In spite of its easy availability and cost-effectiveness, the virtues of rose water are often underplayed. Rose Water holds an important place in aromatherapy and spa-treatment but it can have many more uses if given a place on the dresser or the kitchen!
The aroma of rose water stimulates our sensations and relaxes the mind. It is one scent which never goes “out of fashion” because it is essentially the scent of nature. The Egyptians were the first to discover the versatile uses of rose water. Essential rose oil is said to have aphrodisiac effects and it was used by none other than the timeless beauty Cleopatra to seduce her lover Anthony. She bathed in a tub brimming with ass’s milk and rose petals to lend that infamous glow to her skin. While in modern times, we may not be able to indulge in such luxuries, we can certainly accommodate this magical elixir in our health and beauty regime.
In Indian culture, rose water is used on all auspicious occasions and on alters because of its cleansing properties and soothing aroma. It is widely used in Indian and Mediterranean cuisines, especially in sweets and desserts owing to its reputation as a digestive agent. Many exotic desserts like the Arabic Muhallabia, the Greek Pastries and the Indian Rasgulla are all enhanced with the delicate flavor of rose water. Although it may take an acquired taste, rose water can be used to flavor common everyday consumables like milk, cereal, fruit-juices, and custards (let your imagine take over…).
Preserved rose petals are widely used in the Indian “Pan”- a betel leaf stuffed with natural mouth fresheners and flavorings to be served after meals to aid digestion. A rash of rose water in lemonade can work wonders for a disturbed gastric system and can also be used as a refreshing summer drink. Rose water is also a natural anti-inflammatory tonic and can be applied as a topical treatment for sunburns and allergic skin. A few capfuls of rose water in bathwater work as well as aromatherapy and leave you smelling fresh and feeling rejuvenated.
Rose Water can be mixed with home-made and powdered face packs to tone the skin and clear it of blemishes. Even by itself, it makes for a great natural toner- especially when refrigerated and dabbed over the face in hot summers. It can be used in combination with different ingredients for different skin types:
For oily/acne prone skin: Mix rose water with some fuller’s earth and few drops of lemon juice for a deep-pore cleansing treatment. Leave it on till it dries and wash off with cold water.
For Dry Skin: Mix together rose water, milk and honey with some oatmeal to form a paste and use it as a nourishing face pack.
For sensitive skin: If you find your skin rough and itchy even after using the most expensive products, try moisturizing it with a mixture of rose water and glycerin in equal proportions. It soothes the skin and clears blemishes too!
For Normal Skin: Add rose water to any fruit based pack with some honey for a natural glow.

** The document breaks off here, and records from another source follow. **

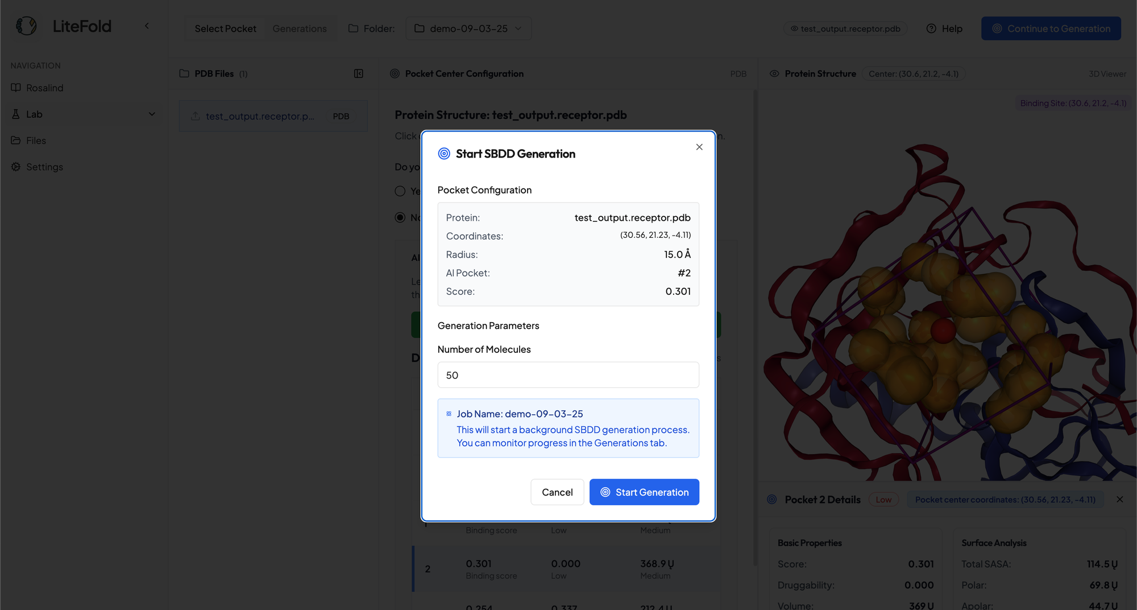Screen dimensions: 1137x610
Task: Open Files in the navigation sidebar
Action: tap(36, 141)
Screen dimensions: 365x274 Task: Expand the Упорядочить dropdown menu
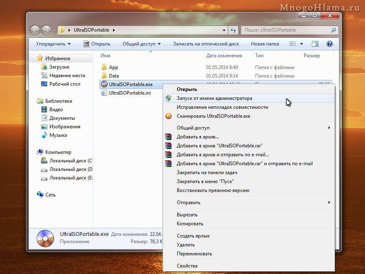(53, 44)
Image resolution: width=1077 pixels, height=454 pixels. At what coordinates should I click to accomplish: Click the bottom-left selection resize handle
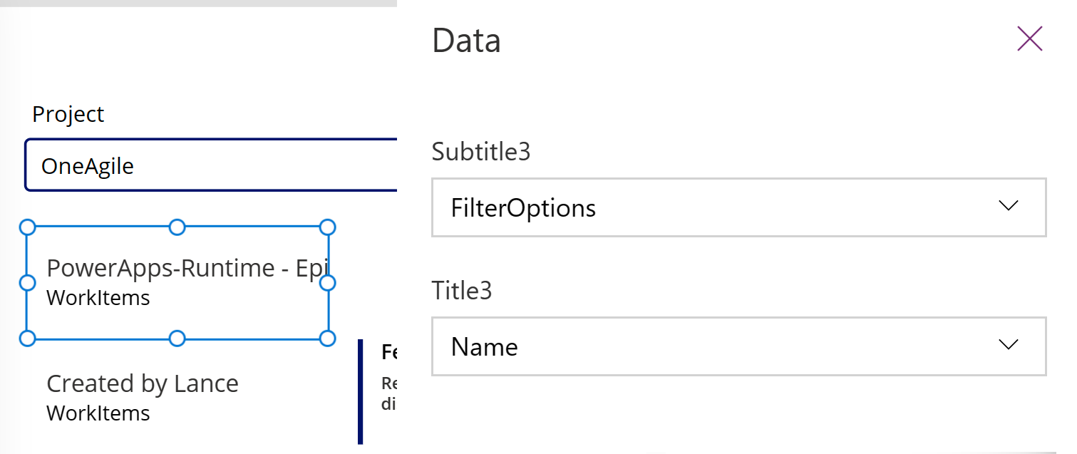point(26,338)
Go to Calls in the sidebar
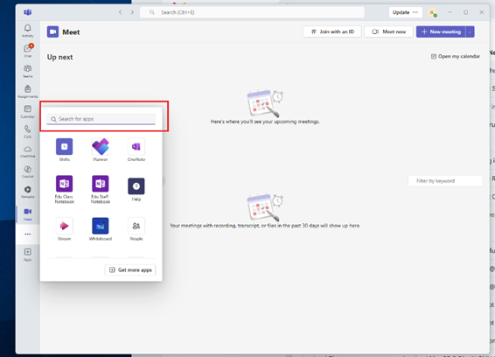 [x=28, y=132]
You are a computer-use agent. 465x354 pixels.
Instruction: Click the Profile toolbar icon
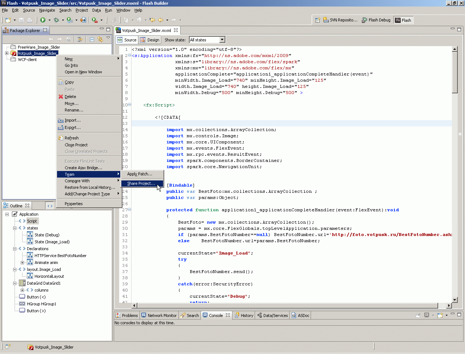tap(69, 20)

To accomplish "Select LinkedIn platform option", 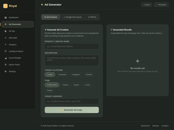I will 89,75.
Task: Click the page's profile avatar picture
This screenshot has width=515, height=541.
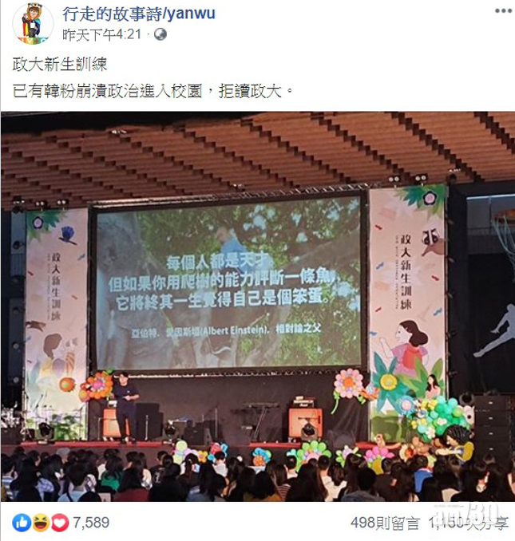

The effects and goodness of Rose water are enhanced only when it is unadulterated. In all right, the genuine product ought to be pure and undiluted, not containing any preservatives, additives or synthetic ingredients. To get rose water in its purest form, it may also be made at home, though it is a tad time consuming and tedious. Boil rose petals in a container and distill the vapor in a clean, sterilized bottle. Make sure the roses used are organically grown without ant pesticide or chemical fertilizers as these will ultimately end up on your face and stomach.
The Rose has forever been a symbol of beauty and exotica. What could be better than being able to absorb its goodness without owning a rose garden and in the comfort of your home? Rose water is one of the few products which are effective, versatile and don’t burn a hole in your pocket. Keep a bottle handy and enjoy its natural and holistic value. Sooth your senses with the aroma of roses and lose yourself in their blissful element.